** begin Input **

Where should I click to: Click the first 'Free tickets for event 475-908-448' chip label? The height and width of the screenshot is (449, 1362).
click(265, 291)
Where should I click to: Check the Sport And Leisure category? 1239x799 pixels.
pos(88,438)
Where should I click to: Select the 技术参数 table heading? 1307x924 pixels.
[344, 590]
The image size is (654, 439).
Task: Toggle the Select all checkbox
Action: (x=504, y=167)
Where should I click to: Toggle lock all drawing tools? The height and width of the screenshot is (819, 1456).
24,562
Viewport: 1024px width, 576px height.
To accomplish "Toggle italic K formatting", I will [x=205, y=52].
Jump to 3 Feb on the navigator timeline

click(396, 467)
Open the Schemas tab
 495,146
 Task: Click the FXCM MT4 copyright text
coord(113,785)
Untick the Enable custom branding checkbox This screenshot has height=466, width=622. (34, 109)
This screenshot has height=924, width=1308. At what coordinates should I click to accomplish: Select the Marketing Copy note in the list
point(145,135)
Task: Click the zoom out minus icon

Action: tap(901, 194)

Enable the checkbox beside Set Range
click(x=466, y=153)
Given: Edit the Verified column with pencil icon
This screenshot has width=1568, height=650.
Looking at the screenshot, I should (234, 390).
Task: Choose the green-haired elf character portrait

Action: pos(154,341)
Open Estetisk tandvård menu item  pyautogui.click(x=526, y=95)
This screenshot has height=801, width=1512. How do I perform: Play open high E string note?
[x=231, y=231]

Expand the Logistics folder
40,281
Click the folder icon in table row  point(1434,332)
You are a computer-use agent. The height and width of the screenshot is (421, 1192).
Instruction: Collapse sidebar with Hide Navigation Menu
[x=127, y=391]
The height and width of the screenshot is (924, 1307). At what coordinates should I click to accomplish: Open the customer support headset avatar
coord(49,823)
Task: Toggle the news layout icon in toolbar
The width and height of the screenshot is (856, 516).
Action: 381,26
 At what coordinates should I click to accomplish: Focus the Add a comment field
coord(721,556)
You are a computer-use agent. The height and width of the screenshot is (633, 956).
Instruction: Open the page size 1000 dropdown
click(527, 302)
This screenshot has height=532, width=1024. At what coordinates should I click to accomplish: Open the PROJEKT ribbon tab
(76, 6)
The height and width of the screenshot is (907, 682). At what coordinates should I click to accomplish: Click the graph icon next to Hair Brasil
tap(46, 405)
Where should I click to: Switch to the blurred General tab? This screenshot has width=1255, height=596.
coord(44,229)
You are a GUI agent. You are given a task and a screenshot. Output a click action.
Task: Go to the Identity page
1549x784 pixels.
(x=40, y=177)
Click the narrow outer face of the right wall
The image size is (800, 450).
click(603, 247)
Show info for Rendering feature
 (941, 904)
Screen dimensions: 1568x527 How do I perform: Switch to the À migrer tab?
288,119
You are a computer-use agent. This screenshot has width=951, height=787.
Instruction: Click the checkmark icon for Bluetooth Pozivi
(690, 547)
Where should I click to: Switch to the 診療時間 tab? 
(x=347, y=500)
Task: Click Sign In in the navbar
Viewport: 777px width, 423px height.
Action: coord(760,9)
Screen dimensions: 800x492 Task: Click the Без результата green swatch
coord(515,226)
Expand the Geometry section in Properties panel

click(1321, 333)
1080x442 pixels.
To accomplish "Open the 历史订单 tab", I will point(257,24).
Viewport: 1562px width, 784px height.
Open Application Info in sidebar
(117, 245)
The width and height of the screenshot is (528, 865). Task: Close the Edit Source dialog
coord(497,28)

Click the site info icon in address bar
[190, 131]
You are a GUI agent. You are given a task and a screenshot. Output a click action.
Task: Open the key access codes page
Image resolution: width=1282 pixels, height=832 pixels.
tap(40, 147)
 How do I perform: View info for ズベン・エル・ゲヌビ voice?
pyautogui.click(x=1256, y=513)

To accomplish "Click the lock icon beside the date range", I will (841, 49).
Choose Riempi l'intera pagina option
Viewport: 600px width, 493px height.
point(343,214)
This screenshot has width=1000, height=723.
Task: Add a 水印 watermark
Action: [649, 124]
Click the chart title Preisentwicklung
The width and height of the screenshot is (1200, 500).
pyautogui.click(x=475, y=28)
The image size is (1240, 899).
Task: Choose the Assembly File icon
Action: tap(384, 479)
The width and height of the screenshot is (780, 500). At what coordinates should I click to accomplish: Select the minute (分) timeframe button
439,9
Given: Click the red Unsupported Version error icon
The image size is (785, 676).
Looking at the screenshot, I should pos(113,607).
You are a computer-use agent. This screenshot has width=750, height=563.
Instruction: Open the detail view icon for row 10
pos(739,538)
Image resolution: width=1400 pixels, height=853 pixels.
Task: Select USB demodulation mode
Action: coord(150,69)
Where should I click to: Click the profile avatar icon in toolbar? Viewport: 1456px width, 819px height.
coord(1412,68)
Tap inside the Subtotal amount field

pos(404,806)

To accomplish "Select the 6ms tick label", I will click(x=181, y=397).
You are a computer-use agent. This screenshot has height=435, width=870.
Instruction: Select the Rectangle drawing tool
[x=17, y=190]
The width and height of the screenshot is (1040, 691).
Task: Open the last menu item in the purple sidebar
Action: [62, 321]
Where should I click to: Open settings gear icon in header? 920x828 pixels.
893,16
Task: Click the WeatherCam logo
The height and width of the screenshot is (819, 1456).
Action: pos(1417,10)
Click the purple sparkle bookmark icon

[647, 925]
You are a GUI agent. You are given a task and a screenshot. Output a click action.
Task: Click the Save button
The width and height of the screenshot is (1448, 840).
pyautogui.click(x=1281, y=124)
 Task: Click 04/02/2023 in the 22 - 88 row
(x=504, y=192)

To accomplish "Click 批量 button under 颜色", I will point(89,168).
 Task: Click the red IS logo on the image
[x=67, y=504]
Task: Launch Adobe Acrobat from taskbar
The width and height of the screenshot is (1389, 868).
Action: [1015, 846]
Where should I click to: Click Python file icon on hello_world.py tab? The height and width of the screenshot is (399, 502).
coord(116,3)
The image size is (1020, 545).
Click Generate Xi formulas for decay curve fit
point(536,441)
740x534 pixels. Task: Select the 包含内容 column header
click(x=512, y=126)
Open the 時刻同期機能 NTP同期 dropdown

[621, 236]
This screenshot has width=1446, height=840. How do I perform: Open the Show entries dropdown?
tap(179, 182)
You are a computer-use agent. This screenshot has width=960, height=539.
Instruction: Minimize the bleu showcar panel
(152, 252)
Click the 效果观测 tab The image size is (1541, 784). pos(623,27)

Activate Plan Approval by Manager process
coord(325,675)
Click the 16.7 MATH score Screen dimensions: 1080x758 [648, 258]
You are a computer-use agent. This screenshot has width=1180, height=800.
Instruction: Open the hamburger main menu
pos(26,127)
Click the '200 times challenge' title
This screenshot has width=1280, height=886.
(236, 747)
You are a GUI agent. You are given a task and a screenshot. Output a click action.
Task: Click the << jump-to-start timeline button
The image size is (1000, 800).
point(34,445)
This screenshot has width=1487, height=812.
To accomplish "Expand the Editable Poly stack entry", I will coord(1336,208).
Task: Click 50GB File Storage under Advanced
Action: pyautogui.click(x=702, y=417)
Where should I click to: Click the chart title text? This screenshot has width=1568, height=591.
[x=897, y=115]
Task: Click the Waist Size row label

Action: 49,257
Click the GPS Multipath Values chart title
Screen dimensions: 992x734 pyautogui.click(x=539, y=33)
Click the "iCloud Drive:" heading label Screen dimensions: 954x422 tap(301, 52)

** end Input **

## Work required
Quote the data word for word, beginning with the line that contains "will (841, 49)." and continuing through the line that contains "Action: [62, 321]".

## Finished exercise
To accomplish "Click the lock icon beside the date range", I will (841, 49).
Choose Riempi l'intera pagina option
Viewport: 600px width, 493px height.
point(343,214)
This screenshot has width=1000, height=723.
Task: Add a 水印 watermark
Action: [649, 124]
Click the chart title Preisentwicklung
The width and height of the screenshot is (1200, 500).
pyautogui.click(x=475, y=28)
The image size is (1240, 899).
Task: Choose the Assembly File icon
Action: tap(384, 479)
The width and height of the screenshot is (780, 500). At what coordinates should I click to accomplish: Select the minute (分) timeframe button
439,9
Given: Click the red Unsupported Version error icon
The image size is (785, 676).
Looking at the screenshot, I should pos(113,607).
You are a computer-use agent. This screenshot has width=750, height=563.
Instruction: Open the detail view icon for row 10
pos(739,538)
Image resolution: width=1400 pixels, height=853 pixels.
Task: Select USB demodulation mode
Action: coord(150,69)
Where should I click to: Click the profile avatar icon in toolbar? Viewport: 1456px width, 819px height.
coord(1412,68)
Tap inside the Subtotal amount field

pos(404,806)

To accomplish "Select the 6ms tick label", I will click(x=181, y=397).
You are a computer-use agent. This screenshot has height=435, width=870.
Instruction: Select the Rectangle drawing tool
[x=17, y=190]
The width and height of the screenshot is (1040, 691).
Task: Open the last menu item in the purple sidebar
Action: [62, 321]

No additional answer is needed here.